What the task requires: Transcribe the lines exactly, beginning with the one that contains "Select 'Alles' in the left list" and ending with the final line of the records. Do not transcribe pictures.

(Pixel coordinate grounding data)
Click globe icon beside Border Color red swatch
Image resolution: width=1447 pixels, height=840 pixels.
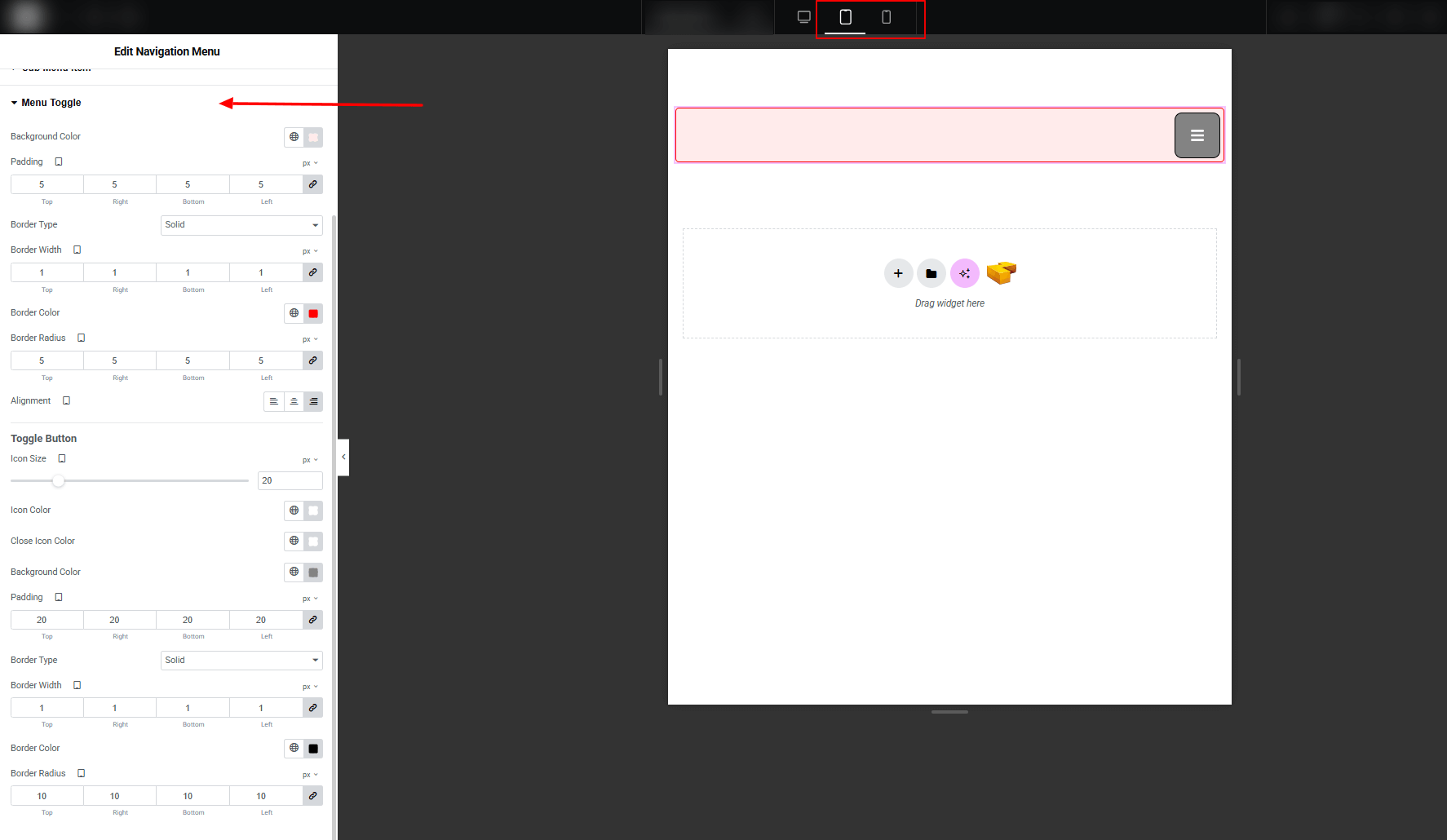click(x=294, y=313)
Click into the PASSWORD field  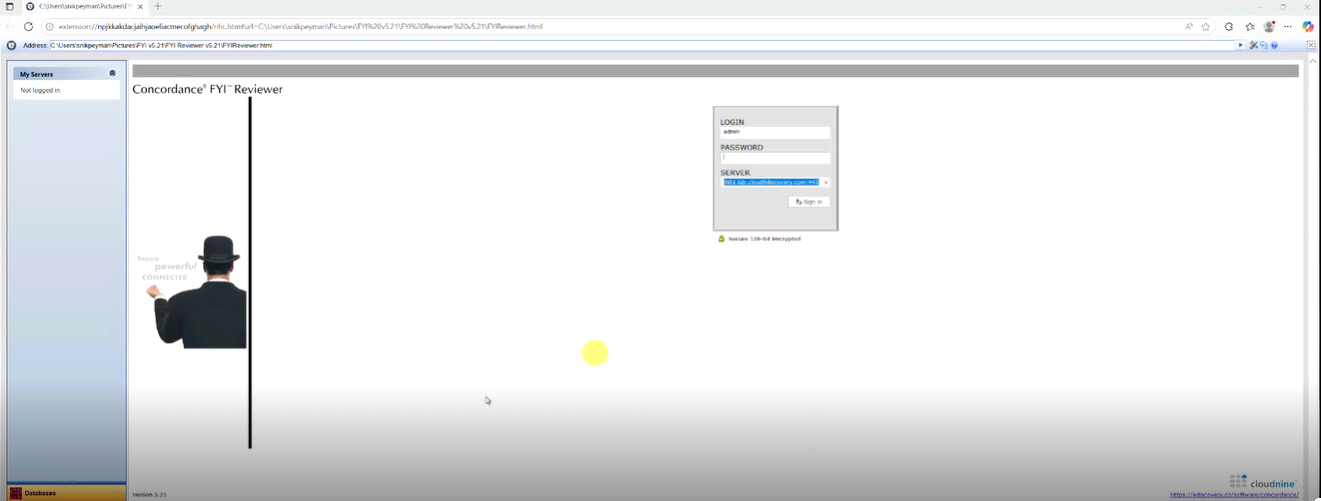point(775,158)
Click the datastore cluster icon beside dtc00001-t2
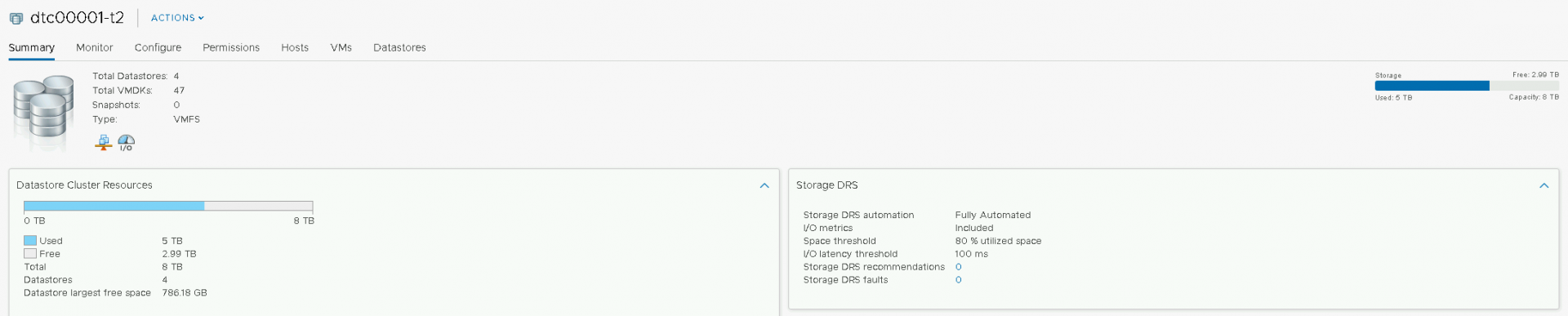The image size is (1568, 316). click(x=16, y=18)
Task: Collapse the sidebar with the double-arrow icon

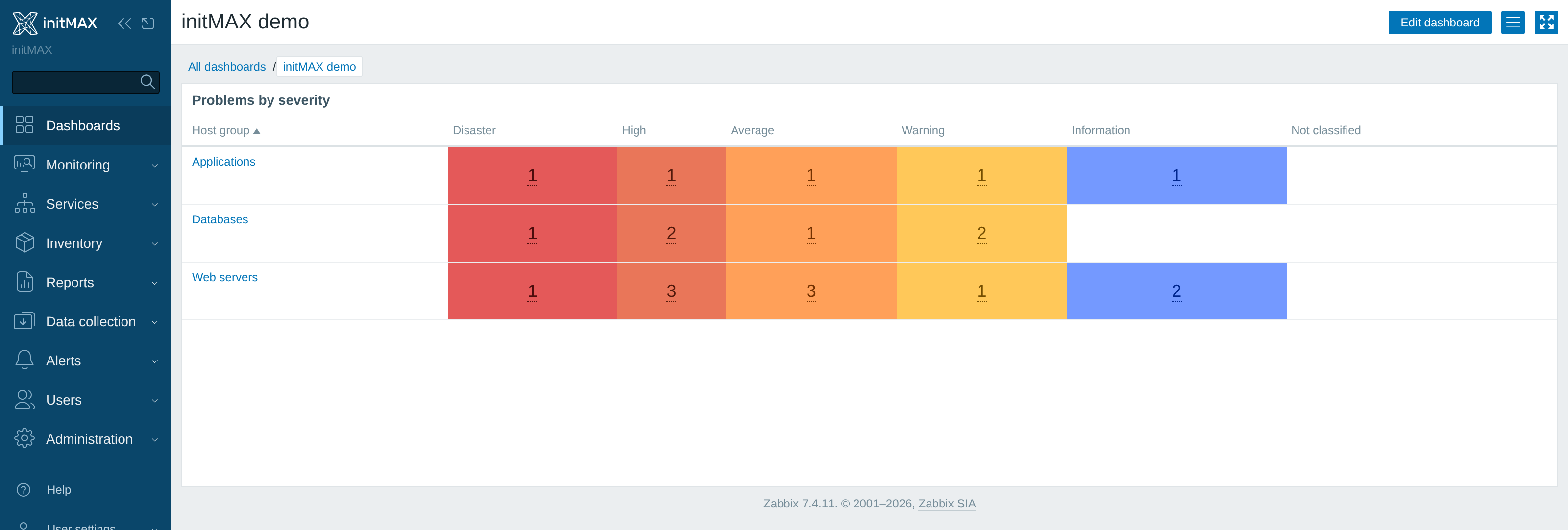Action: 124,23
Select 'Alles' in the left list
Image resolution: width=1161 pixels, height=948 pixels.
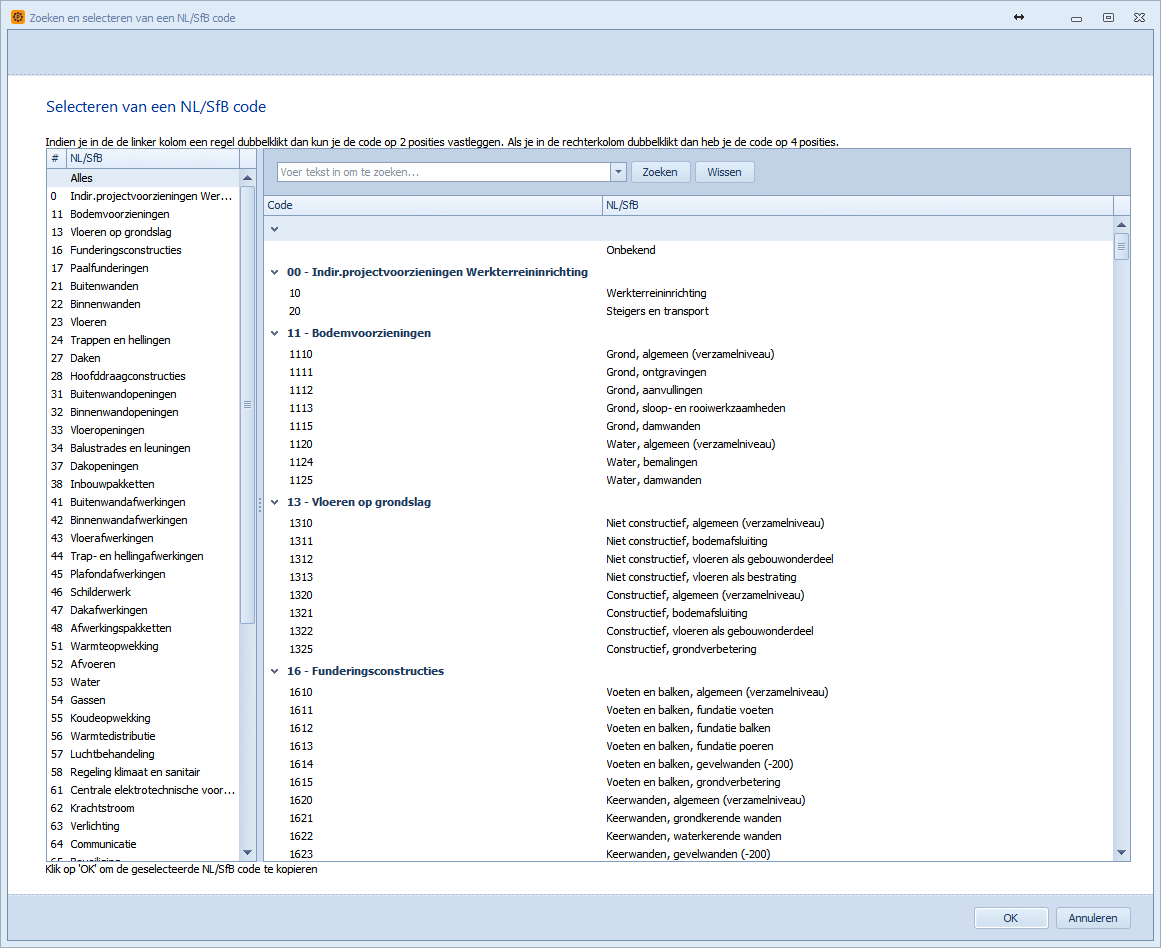(x=82, y=178)
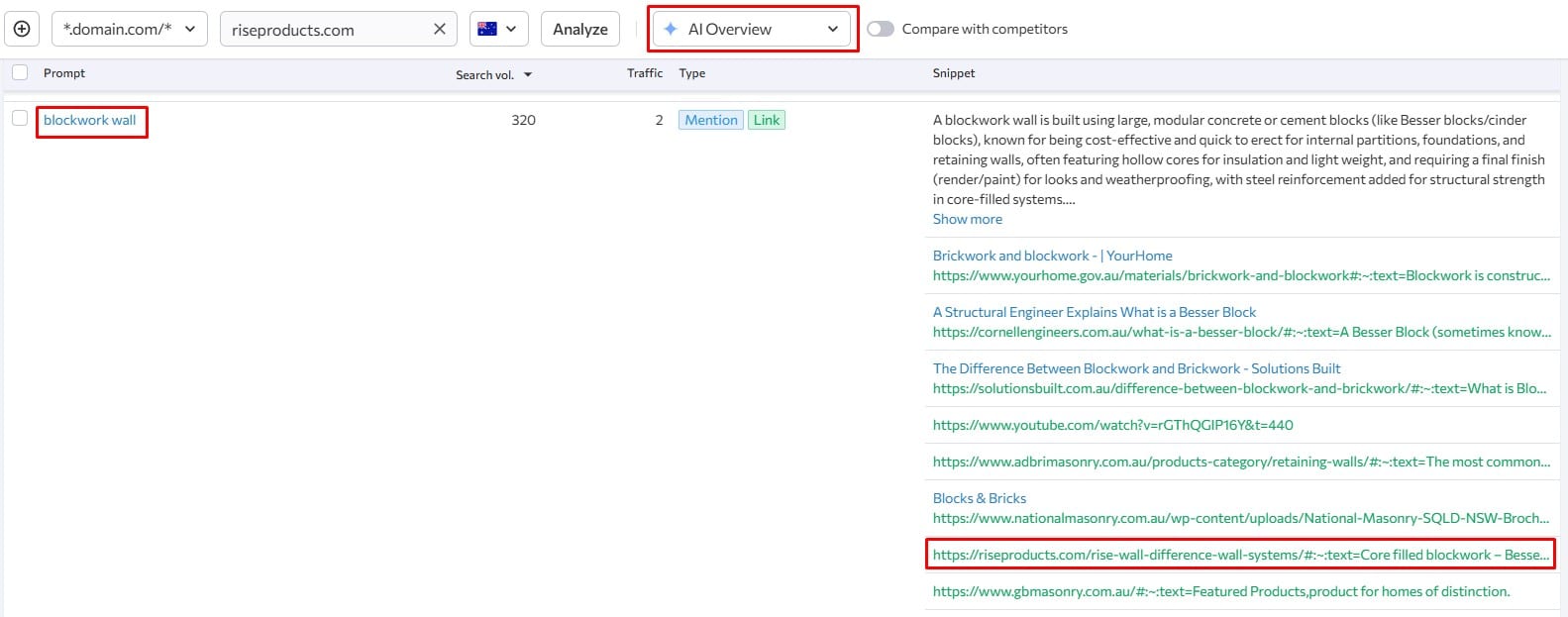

Result of the task:
Select 'Alles' in the left list
Image resolution: width=1161 pixels, height=948 pixels.
(x=82, y=178)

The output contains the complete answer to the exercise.